Novartis CEO: Payers not sold on performance pricing yet, but that'll change

Novartis CEO Joe Jimenez

Novartis ($NVS) CEO Joe Jimenez sees a couple of rays of hope for drug spending--and for the viability of higher-priced meds. Big Data, for one. And performance-based pricing for another.

In an interview with the Swiss daily Le Temps, Jimenez delivered a sort of state-of-Novartis snapshot, covering everything from the Google-partnered contact lens that will go into testing next year to the Gleevec patent tempest underway in Colombia to the GlaxoSmithKline ($GSK) sale-and-swap that put one of Novartis' Swiss plans in GSK's hands. But one thread running through the conversation was cost--the spending on drug development, the price of branded meds and the costs that hit Novartis' own bottom line.

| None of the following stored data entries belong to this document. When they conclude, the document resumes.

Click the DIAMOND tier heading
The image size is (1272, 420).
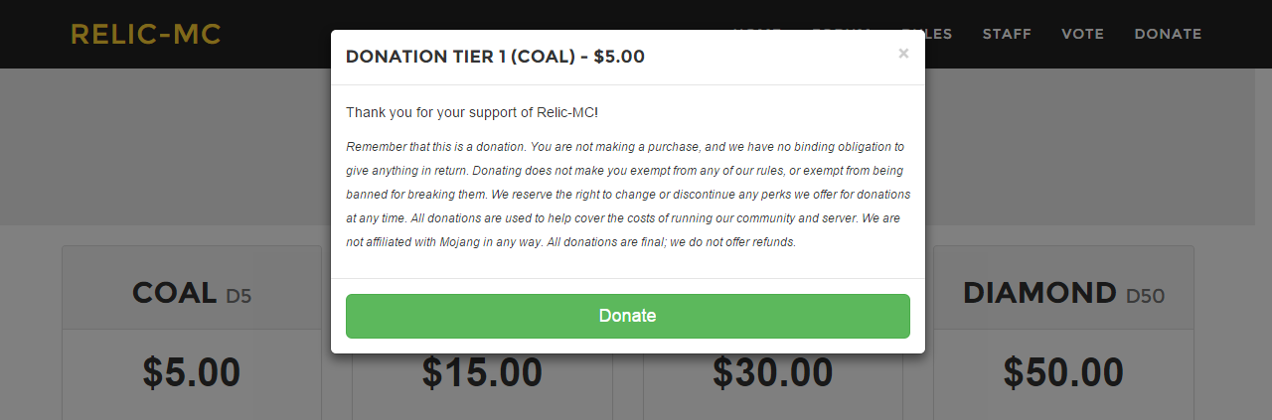(1039, 293)
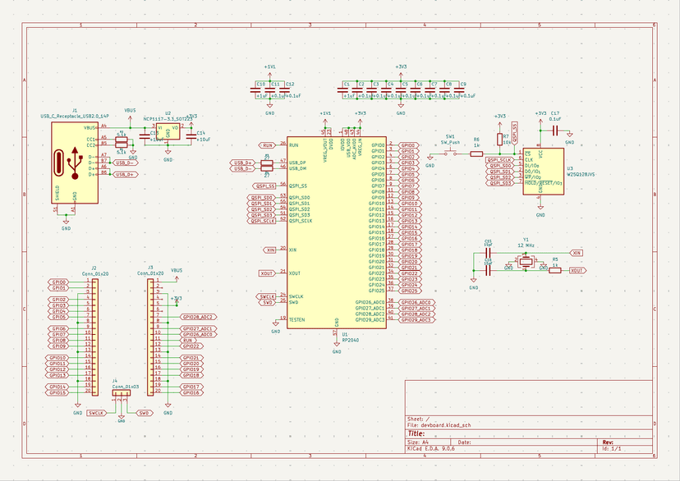Click capacitor C17 near the flash chip

pyautogui.click(x=556, y=129)
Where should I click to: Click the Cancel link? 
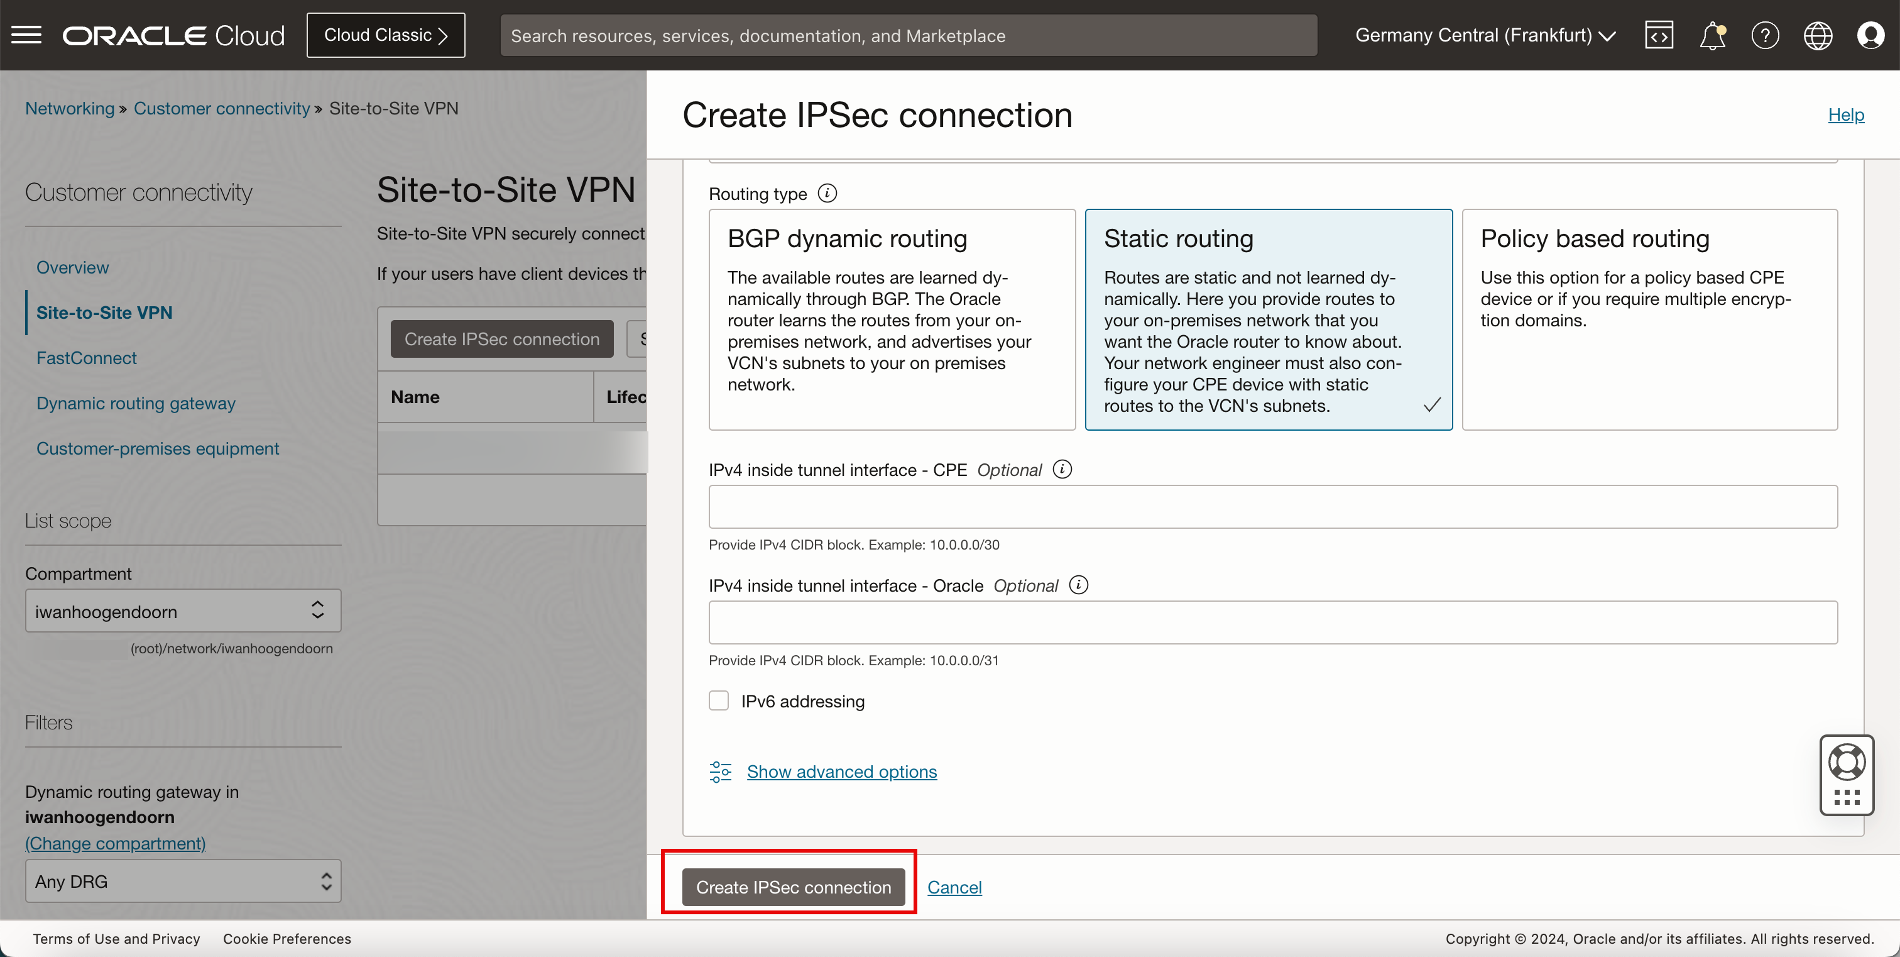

Jimenez has been talking up pay-for-performance approaches recently, as the company prepared to roll out its new heart failure drug Entresto. Pricey drugs aren't so pricey when you compare that cost to the long-term bill for hospitalizations and other complications, he says.

So far, differential pricing for Entresto hasn't caught the fancy of payers, Jimenez told Le Temps. Few insurers were willing to give it a go, because they considered the approach too complicated. The old-style fixed-price approach is much easier to administer, he pointed out.

Nonetheless, Jimenez continues to believe that "money back" pricing and other performance-based deals are "a way forward" through the pressures of rising drug prices and aging populations.

"If nothing changes, health expenditure … will explode and become unbearable. The pharmaceutical industry will have to provide new approaches to pricing that will eliminate waste," Jimenez said, while acknowledging that getting insurers to sign on will continue to be a challenge.

With more and more targeted drugs on the market--including Novartis' own lung cancer drug Zykadia, effective in just 3% of patients with the disease--there's another avenue for savings for the health system overall, even as payers shell out for a pricey med. "This prevents a huge waste, since you know that it is useless to prescribe this drug to 97% of patients," Jimenez pointed out. Together with its drug's ability to cut hospital stays short, "the final gain for the health system is very important," he said.

And then there's Big Data, which could suss out which cancer drugs work in which patients, turning more meds into precisely targeted therapies. Understanding why a drug works in one patient but has no effect on another patient with the same disease can eventually help unnecessary spending, Jimenez figures. "This new knowledge will prevent the enormous costs due to inefficient healthcare systems," he said.